» **Problem details**
Every line below that contains the word "dimensions" must be copied.

Recorded data:
────────────────

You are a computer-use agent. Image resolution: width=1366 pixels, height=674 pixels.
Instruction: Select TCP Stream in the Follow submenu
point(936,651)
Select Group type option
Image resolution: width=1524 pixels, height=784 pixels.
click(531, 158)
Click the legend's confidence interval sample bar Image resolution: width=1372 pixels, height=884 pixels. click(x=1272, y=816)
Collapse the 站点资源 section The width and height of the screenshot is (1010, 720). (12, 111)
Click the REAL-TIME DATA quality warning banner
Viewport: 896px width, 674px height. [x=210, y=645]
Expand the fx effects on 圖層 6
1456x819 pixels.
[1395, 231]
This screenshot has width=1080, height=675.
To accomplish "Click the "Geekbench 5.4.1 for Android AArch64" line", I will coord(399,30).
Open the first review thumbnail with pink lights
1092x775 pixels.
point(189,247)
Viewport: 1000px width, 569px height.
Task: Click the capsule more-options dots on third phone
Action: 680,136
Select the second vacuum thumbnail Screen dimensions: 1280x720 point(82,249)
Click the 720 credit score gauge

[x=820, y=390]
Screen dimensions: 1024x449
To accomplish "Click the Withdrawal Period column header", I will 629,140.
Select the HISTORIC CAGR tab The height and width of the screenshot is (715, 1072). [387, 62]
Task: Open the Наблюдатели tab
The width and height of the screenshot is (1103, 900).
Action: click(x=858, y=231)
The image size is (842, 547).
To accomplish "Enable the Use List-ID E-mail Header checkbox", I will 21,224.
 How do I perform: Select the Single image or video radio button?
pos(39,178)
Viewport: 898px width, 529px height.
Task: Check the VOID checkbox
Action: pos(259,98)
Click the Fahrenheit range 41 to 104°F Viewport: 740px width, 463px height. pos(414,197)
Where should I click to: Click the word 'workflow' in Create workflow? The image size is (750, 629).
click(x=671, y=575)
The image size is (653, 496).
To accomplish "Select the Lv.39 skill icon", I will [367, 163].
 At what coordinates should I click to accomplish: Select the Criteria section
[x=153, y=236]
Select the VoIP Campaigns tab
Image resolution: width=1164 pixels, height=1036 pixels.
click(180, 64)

────────────────

» **Task response**
Select the second vacuum thumbnail Screen dimensions: 1280x720 point(82,249)
Screen dimensions: 1024x449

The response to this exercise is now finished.